++++ Records to process

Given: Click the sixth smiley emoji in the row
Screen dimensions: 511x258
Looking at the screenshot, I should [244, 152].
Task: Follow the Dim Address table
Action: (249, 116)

++++++++

* [Requirement]:
Reproduce the listing above word for word, keeping every line in its original order.

* [The response]:
Given: Click the sixth smiley emoji in the row
Screen dimensions: 511x258
Looking at the screenshot, I should [244, 152].
Task: Follow the Dim Address table
Action: (249, 116)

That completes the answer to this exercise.